She was married on 13 May 1810 in Rio de Janeiro (where the royal family was exiled because of the Napoleonic Wars) to her cousin Infante Pedro Carlos, Prince of Spain and Portugal. She was widowed on 26 May 1812, soon after giving birth to her only child, a son, Infante Sebastian of Portugal and Spain (1811–1875).

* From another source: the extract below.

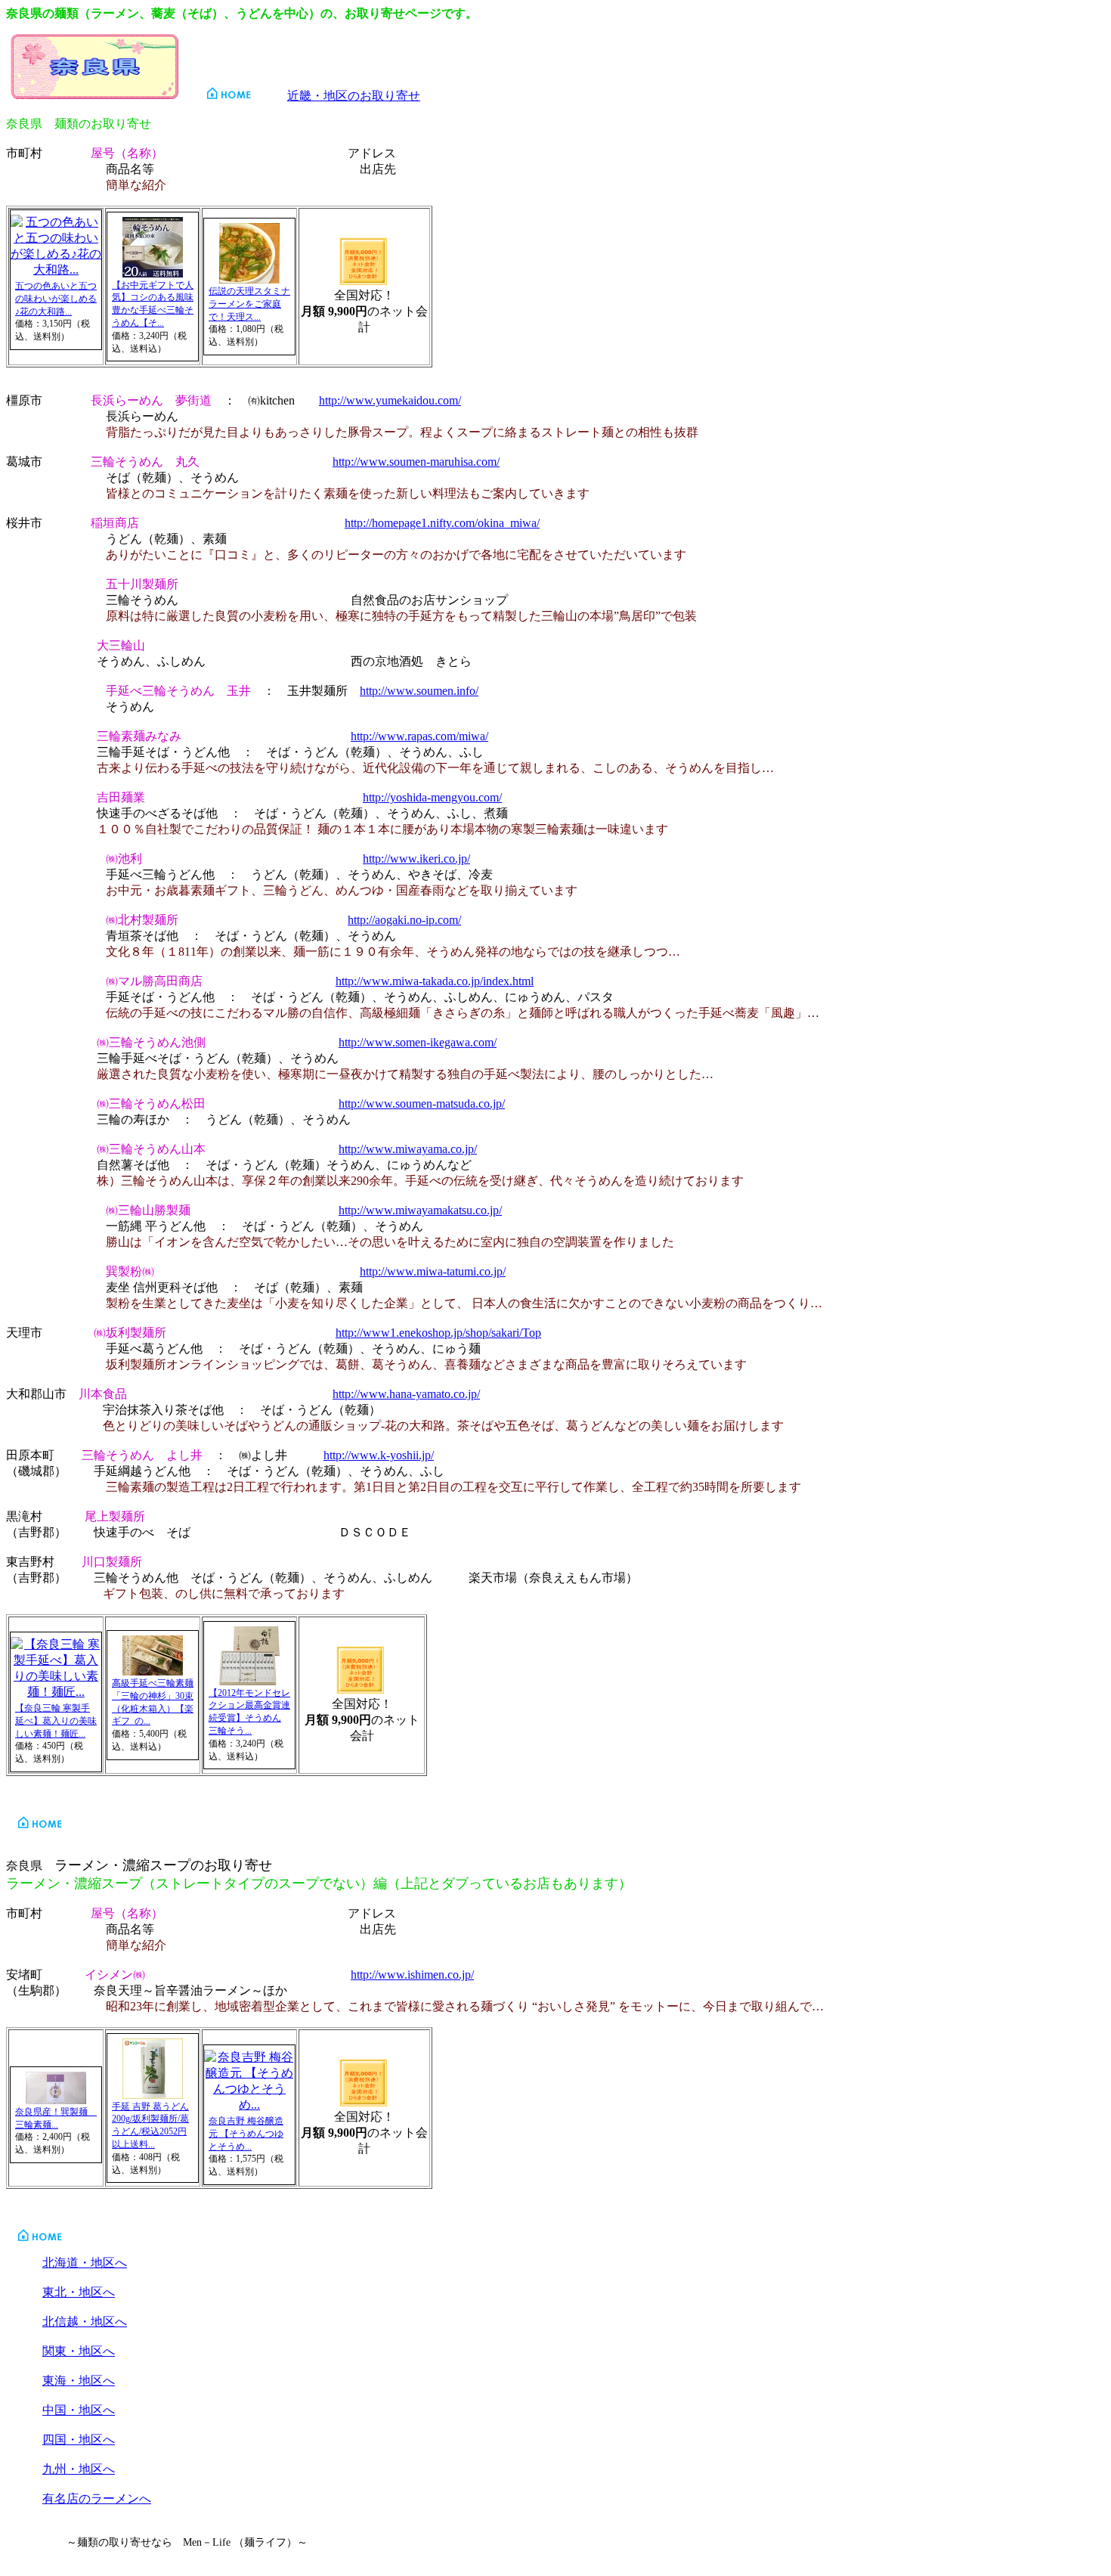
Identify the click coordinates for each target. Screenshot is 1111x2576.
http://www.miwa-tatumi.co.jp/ (433, 1271)
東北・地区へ (78, 2292)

Very conservative, she was an ally of her younger brother Miguel I of Portugal in his attempts to obtain the throne of Portugal (civil war 1826–1834), and of her brother-in-law and uncle Infante Don Carlos, Count of Molina in his attempts to obtain the Spanish throne. Following Miguel's accession in 1828, Maria Teresa became heiress presumptive to her then childless brother, and would remain so until his deposition in 1834. In the last years of the reign of her uncle Ferdinand VII of Spain (died 1833), Teresa lived in Madrid and plotted to strengthen Don Carlos' position in succession. She participated in the First Carlist War (1833–1839), being a leading supporter of Carlism, church and reactionary interests. Her sister Francisca, Titular Queen of Spain, wife of Carlos, died in 1834.

== Spanish succession ==
On 15 January 1837, the Cortes of Spain legislated her excluded from the Spanish succession, rights belonging to her in descent from her mother, on grounds of her being a rebel along with Don Carlos. Her son Sebastian's rights were similarly excluded, but he was later, in 1859, restored in Spain. Also don Carlos' sons and Teresa's brother Miguel I of Portugal were excluded at the same law.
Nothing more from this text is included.